> _DATA LISTING_
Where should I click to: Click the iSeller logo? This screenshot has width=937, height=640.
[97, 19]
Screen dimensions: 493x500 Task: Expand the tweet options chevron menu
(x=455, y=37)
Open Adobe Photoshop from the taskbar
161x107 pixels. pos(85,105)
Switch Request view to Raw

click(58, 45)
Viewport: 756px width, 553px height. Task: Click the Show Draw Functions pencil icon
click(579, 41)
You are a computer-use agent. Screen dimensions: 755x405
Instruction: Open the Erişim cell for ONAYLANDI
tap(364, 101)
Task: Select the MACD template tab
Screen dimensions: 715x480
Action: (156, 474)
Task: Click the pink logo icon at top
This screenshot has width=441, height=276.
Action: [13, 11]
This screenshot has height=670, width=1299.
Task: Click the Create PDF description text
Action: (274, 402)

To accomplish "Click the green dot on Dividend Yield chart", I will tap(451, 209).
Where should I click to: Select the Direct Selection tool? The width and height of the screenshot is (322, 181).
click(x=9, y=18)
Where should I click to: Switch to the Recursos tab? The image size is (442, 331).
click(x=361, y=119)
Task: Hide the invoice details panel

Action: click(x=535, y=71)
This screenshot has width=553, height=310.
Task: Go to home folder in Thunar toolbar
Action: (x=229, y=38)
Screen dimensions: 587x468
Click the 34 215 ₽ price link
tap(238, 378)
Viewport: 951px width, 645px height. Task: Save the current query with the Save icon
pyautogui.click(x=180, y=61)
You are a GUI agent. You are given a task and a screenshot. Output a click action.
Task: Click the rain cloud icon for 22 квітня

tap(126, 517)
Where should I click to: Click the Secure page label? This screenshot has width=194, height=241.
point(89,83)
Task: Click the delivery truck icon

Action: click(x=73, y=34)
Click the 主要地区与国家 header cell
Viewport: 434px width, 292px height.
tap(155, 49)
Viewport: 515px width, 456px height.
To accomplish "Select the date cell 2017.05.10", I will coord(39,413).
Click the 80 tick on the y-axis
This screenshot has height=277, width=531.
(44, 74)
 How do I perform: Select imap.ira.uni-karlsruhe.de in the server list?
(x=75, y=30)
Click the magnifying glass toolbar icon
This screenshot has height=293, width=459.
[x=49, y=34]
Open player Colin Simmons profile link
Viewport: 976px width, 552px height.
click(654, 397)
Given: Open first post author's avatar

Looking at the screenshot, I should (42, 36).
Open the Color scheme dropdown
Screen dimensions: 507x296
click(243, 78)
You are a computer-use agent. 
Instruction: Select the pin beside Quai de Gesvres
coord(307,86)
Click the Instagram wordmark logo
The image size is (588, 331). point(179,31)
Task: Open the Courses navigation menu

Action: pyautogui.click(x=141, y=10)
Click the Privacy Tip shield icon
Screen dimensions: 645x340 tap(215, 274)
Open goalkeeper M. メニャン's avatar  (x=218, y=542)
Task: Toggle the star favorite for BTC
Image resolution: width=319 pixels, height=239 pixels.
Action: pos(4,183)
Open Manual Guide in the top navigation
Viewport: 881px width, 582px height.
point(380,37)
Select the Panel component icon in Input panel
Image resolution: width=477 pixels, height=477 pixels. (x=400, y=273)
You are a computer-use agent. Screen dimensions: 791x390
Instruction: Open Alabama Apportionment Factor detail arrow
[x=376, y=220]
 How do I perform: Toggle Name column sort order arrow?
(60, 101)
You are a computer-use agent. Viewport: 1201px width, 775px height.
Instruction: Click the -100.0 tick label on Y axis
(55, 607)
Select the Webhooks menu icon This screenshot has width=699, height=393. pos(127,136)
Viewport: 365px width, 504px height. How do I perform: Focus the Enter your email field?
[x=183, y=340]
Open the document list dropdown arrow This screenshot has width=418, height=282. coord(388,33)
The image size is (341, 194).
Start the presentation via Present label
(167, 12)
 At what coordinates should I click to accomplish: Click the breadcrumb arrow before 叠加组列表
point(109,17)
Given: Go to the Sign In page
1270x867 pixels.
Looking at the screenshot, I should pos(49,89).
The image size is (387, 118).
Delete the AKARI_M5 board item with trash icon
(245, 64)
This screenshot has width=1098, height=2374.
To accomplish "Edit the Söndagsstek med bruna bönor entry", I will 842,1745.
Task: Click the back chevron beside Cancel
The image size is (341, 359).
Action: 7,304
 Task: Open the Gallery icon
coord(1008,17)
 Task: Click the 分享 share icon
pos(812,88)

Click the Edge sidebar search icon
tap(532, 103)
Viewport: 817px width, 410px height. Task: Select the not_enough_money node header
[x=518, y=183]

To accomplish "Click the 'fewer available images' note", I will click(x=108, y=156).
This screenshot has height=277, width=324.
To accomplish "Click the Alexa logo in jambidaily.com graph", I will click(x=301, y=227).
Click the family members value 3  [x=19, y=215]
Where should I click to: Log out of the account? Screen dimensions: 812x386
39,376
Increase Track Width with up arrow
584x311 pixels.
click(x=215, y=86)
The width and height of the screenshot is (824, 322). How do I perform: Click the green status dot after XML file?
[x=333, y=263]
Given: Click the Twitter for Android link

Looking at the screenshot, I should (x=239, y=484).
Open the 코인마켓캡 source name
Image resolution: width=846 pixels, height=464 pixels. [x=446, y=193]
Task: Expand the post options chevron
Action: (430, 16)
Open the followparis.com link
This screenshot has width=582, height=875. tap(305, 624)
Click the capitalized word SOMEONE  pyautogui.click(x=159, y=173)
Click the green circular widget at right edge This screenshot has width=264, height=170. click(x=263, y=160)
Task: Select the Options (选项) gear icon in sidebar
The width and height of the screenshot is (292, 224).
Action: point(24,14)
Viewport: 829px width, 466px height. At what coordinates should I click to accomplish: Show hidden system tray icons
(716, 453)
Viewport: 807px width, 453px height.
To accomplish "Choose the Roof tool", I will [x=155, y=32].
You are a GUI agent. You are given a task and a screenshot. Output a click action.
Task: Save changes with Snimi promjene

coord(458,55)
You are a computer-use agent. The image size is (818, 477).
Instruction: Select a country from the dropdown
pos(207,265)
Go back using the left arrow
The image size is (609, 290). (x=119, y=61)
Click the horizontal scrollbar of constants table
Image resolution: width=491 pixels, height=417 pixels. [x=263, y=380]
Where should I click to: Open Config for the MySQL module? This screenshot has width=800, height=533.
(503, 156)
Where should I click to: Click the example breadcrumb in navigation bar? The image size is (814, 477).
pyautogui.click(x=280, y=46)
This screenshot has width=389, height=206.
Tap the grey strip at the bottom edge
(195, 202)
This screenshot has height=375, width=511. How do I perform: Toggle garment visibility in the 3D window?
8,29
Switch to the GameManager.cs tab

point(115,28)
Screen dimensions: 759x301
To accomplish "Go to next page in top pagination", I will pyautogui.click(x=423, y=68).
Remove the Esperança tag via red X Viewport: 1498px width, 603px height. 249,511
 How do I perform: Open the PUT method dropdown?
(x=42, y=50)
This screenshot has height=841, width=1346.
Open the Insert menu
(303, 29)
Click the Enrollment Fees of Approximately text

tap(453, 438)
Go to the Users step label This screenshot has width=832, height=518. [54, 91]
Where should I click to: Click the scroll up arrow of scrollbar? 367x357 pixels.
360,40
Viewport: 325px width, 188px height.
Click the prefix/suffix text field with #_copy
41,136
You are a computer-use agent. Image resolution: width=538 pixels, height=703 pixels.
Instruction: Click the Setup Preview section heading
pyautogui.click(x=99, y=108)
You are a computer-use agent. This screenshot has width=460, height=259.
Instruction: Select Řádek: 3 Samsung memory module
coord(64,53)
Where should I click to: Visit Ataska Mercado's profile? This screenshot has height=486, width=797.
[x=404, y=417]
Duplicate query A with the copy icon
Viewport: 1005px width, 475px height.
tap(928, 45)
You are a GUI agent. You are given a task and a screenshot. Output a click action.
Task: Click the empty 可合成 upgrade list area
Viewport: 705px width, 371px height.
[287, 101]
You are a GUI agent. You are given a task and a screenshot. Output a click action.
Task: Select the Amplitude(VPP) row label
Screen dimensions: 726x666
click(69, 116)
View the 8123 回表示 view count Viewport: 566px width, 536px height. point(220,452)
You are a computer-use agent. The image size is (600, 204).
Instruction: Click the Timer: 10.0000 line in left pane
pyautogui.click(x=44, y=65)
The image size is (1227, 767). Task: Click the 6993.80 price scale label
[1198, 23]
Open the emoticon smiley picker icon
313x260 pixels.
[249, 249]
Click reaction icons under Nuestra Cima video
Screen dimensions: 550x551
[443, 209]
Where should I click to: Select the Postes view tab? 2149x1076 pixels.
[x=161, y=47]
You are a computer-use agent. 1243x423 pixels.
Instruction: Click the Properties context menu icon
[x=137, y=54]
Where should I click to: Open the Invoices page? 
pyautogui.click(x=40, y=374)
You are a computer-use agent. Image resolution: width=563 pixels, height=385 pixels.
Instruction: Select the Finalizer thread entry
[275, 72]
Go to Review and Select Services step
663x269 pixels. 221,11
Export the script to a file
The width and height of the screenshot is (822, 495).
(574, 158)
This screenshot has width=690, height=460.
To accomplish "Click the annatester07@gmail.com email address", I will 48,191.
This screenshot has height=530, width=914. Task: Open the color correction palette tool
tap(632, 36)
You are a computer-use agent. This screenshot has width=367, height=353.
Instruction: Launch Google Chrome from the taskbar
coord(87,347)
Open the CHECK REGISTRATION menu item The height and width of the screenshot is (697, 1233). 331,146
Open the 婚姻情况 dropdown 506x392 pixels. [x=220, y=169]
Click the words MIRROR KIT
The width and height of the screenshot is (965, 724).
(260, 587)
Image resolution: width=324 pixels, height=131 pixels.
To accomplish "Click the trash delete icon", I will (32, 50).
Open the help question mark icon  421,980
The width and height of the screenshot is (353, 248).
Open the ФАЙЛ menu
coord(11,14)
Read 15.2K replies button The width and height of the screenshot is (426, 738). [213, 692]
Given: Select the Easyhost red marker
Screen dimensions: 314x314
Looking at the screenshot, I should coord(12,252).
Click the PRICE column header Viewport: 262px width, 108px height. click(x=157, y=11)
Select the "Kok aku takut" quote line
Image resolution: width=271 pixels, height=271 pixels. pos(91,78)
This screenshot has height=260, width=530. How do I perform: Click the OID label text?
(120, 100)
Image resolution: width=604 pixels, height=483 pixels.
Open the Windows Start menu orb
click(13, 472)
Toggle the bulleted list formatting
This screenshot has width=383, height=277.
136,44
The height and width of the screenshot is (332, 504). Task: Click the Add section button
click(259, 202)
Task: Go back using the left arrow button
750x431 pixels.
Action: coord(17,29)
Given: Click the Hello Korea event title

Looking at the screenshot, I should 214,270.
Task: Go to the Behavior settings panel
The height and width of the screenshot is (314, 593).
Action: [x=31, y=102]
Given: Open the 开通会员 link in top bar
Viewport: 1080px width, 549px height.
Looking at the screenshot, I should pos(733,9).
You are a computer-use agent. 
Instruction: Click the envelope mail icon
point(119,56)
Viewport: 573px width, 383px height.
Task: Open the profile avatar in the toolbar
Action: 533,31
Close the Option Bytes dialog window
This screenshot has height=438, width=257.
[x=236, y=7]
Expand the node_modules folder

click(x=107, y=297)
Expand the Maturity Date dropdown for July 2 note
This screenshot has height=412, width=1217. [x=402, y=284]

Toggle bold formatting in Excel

> _EXERCISE DETAILS_
In the material above, locate the line containing "This screenshot has width=389, height=206." and the line containing "You are a computer-use agent. Image resolution: width=538". Transcribe exactly those two lines and every line between them, and nothing more.

> _SOLVED PROBLEM_
This screenshot has width=389, height=206.
Tap the grey strip at the bottom edge
(195, 202)
This screenshot has height=375, width=511. How do I perform: Toggle garment visibility in the 3D window?
8,29
Switch to the GameManager.cs tab

point(115,28)
Screen dimensions: 759x301
To accomplish "Go to next page in top pagination", I will pyautogui.click(x=423, y=68).
Remove the Esperança tag via red X Viewport: 1498px width, 603px height. 249,511
 How do I perform: Open the PUT method dropdown?
(x=42, y=50)
This screenshot has height=841, width=1346.
Open the Insert menu
(303, 29)
Click the Enrollment Fees of Approximately text

tap(453, 438)
Go to the Users step label This screenshot has width=832, height=518. [54, 91]
Where should I click to: Click the scroll up arrow of scrollbar? 367x357 pixels.
360,40
Viewport: 325px width, 188px height.
Click the prefix/suffix text field with #_copy
41,136
You are a computer-use agent. Image resolution: width=538 pixels, height=703 pixels.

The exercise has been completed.